The entries that follow include a run beginning at the line with "How do I perform: Click" and ending at the line with "384x213 pixels."; restate that run word for word and leave the rest out.

━━━ DATA FOR ANALYSIS

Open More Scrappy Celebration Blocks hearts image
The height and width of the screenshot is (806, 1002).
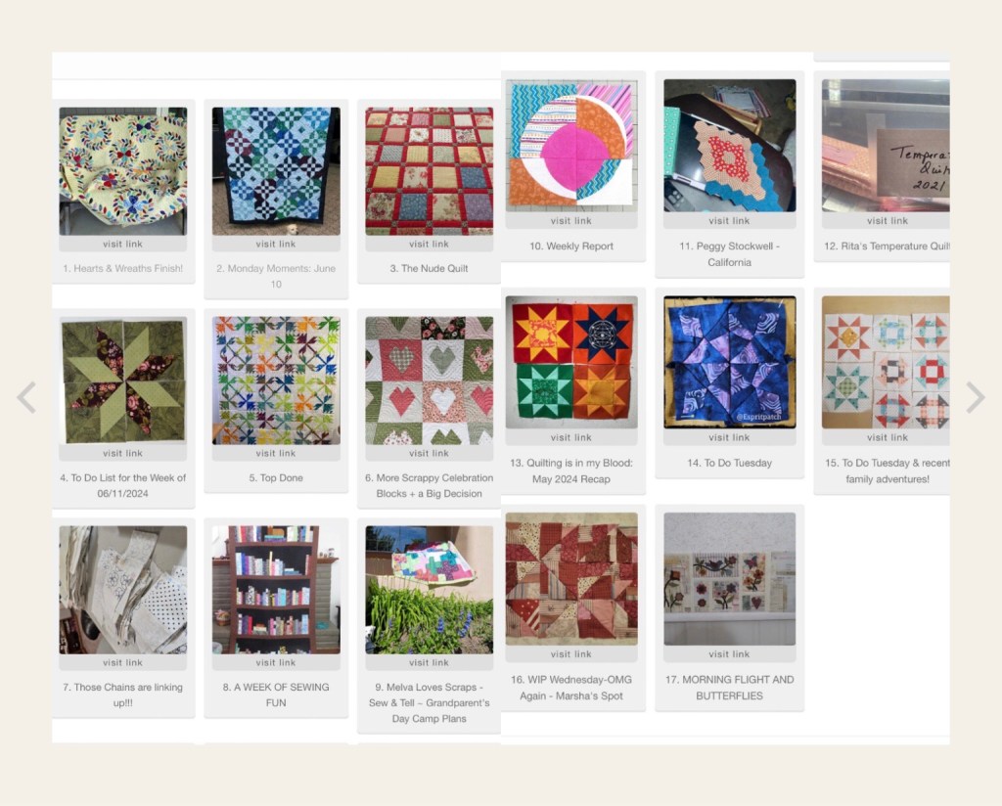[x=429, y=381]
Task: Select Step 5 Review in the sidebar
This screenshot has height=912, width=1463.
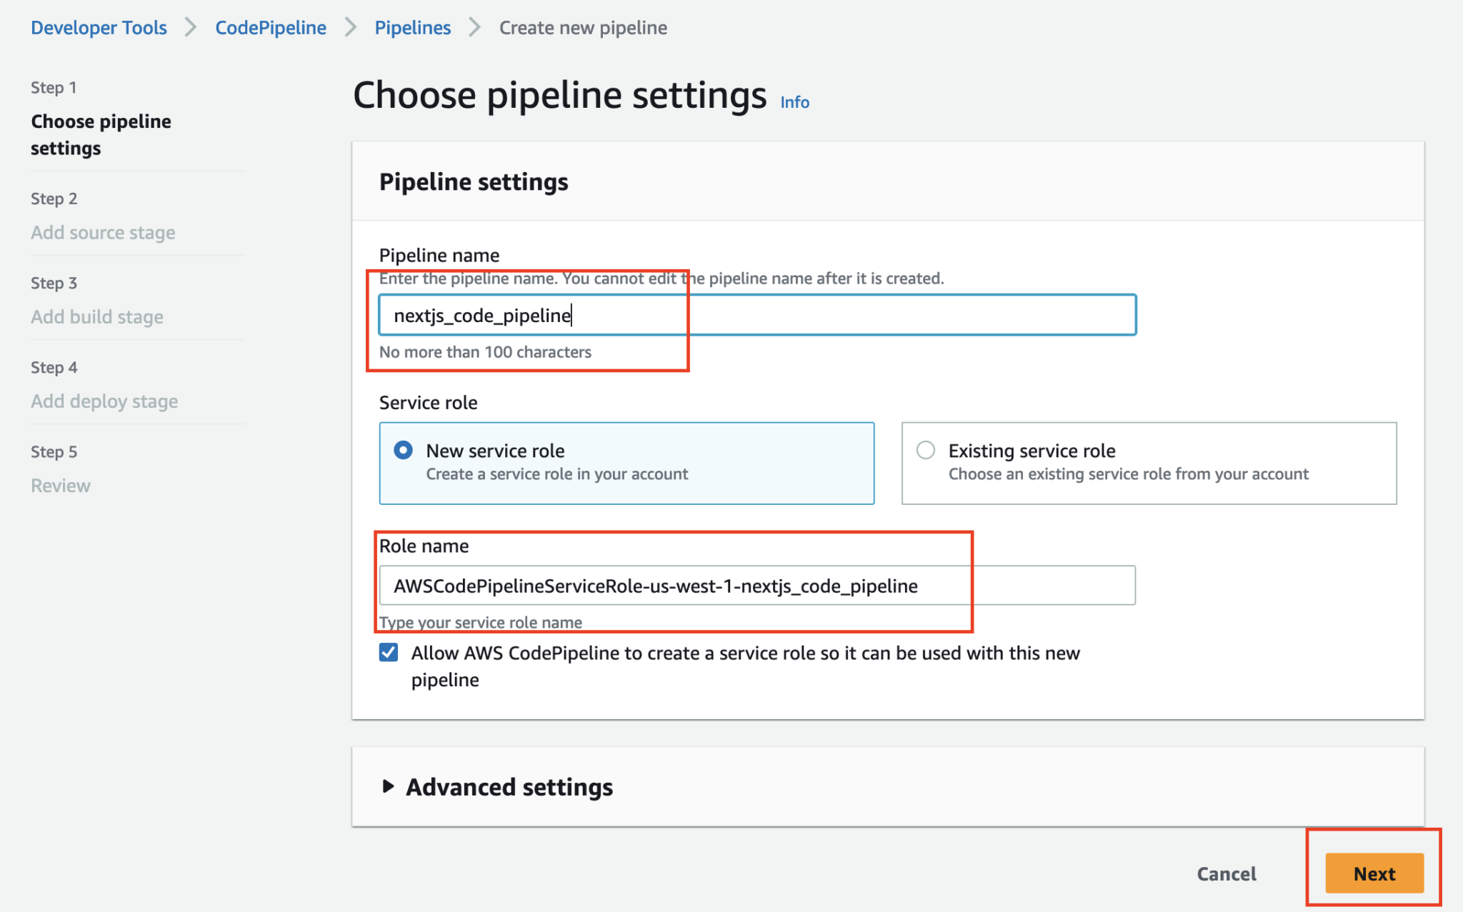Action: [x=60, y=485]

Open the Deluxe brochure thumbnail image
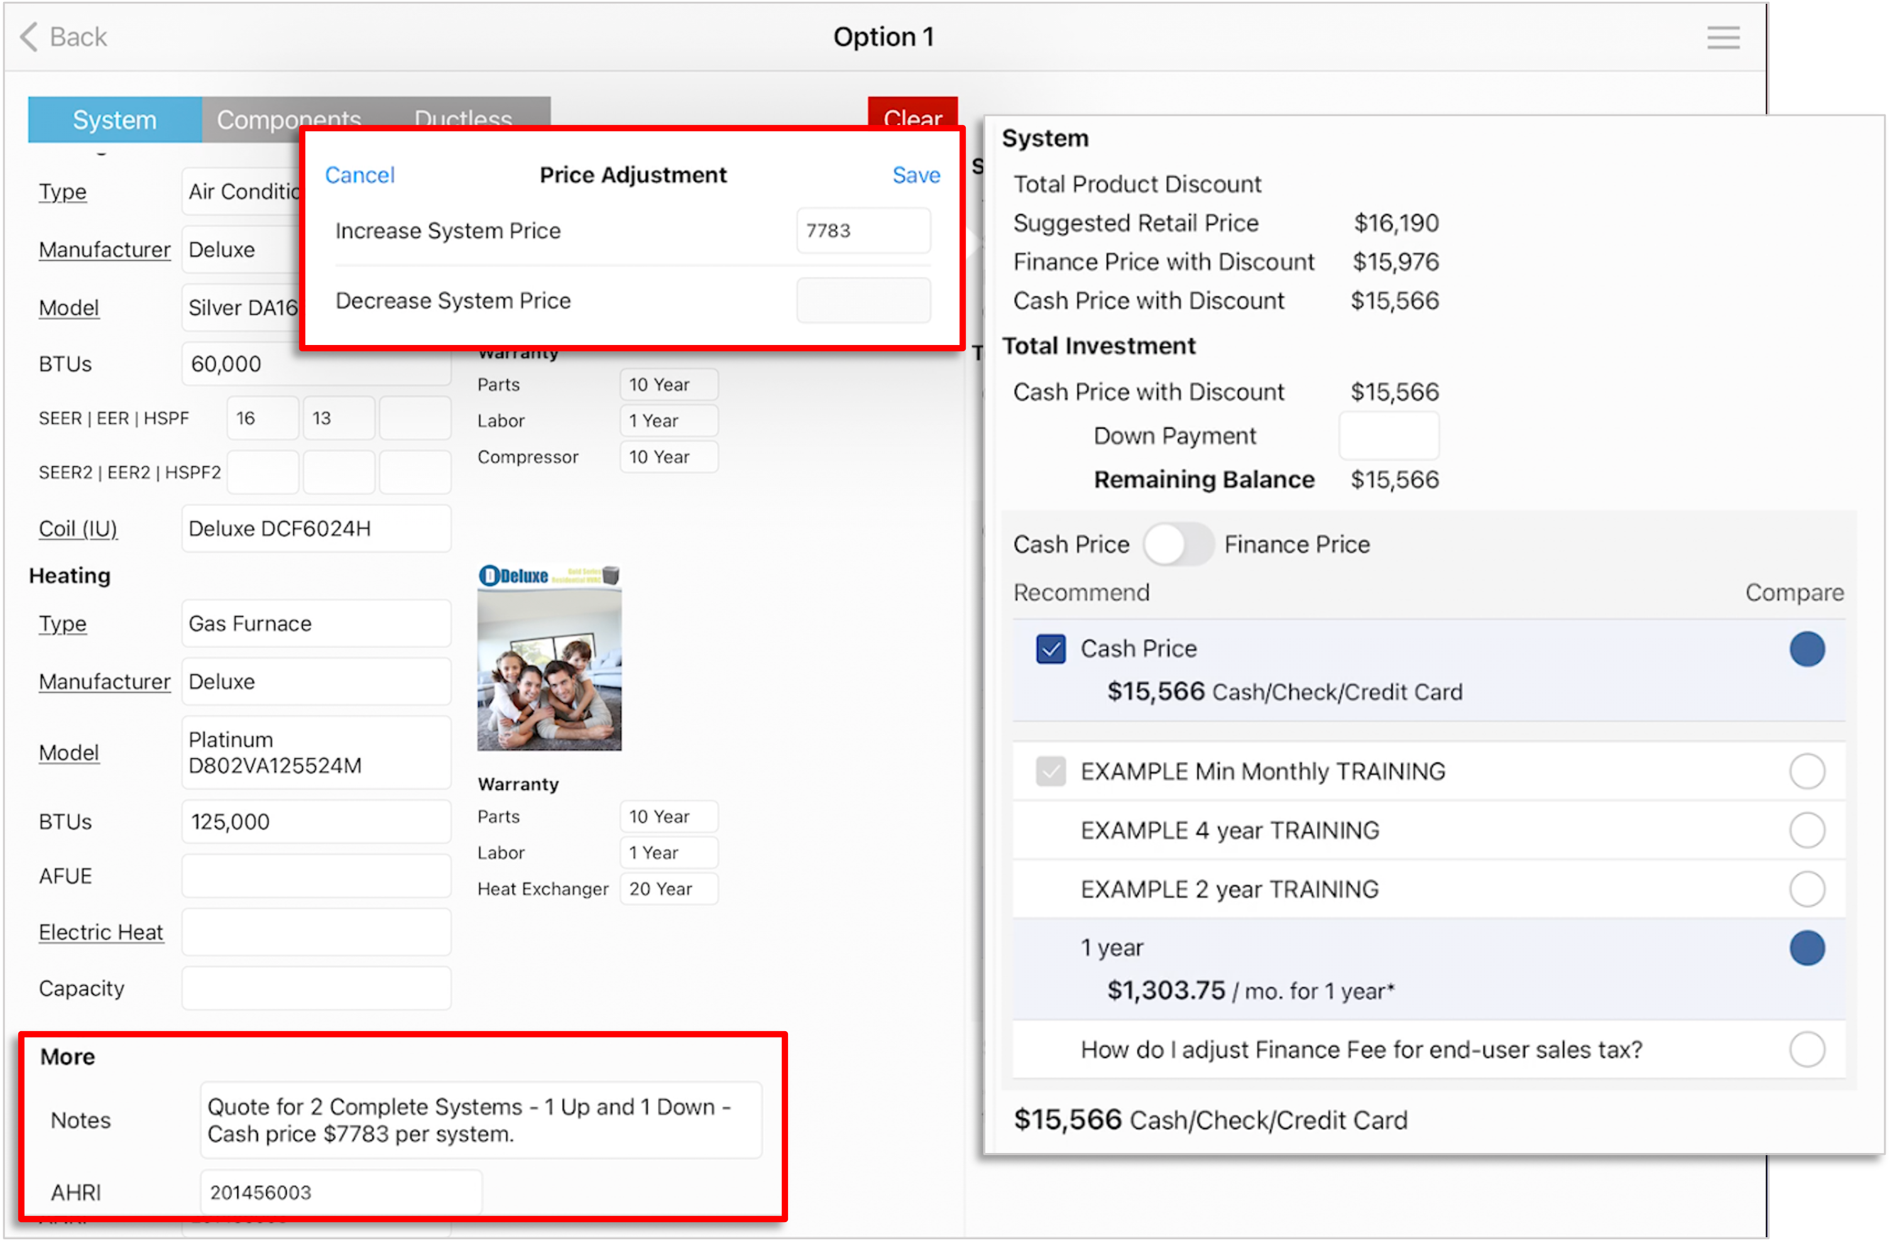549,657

━━━━━━
━━━ DATA FOR ANALYSIS

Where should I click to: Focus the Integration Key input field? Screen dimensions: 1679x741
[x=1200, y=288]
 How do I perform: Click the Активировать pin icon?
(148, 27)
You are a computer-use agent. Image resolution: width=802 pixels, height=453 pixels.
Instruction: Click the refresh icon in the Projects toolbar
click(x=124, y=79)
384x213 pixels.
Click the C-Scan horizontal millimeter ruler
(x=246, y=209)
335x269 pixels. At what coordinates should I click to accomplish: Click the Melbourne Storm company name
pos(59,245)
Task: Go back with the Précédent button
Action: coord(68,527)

━━━━━━
━━━ DATA FOR ANALYSIS

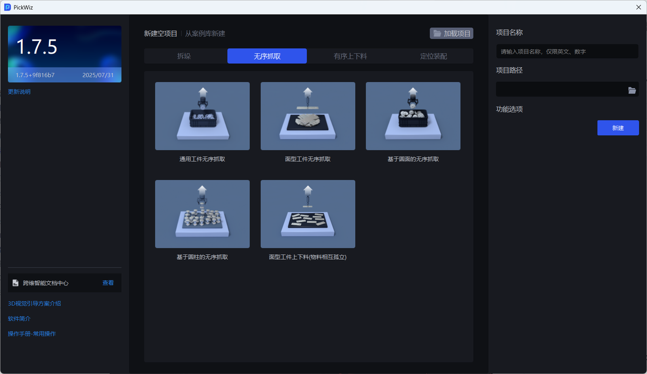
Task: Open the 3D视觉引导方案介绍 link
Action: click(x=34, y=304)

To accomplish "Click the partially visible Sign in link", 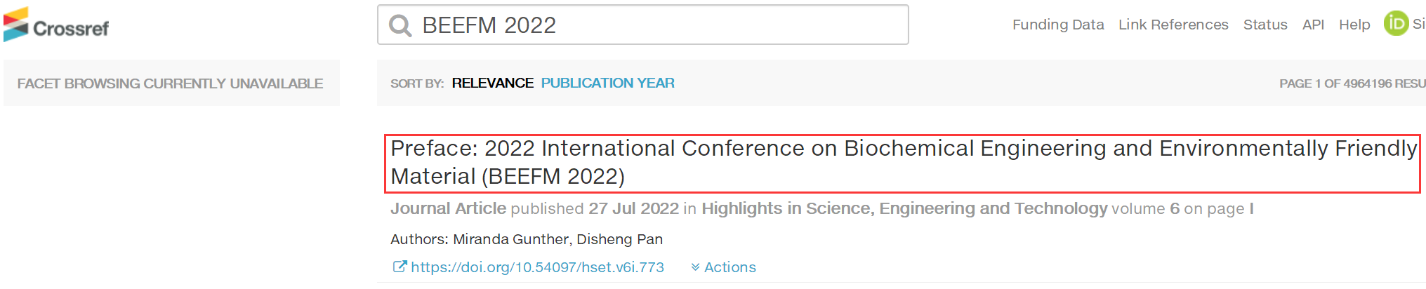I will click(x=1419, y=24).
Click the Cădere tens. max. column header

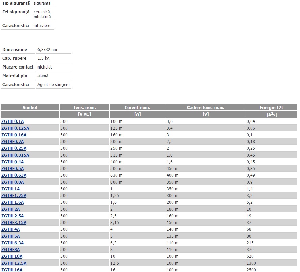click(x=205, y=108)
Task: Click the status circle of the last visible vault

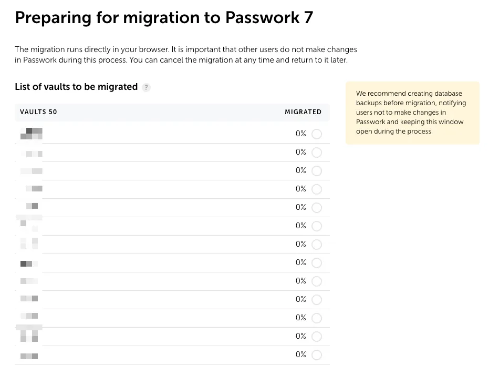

━━━━━━

RESPONSE AREA:
 How do I perform: Click the Активировать pin icon?
(148, 27)
You are a computer-use agent. Image resolution: width=802 pixels, height=453 pixels.
Instruction: Click the refresh icon in the Projects toolbar
click(x=124, y=79)
384x213 pixels.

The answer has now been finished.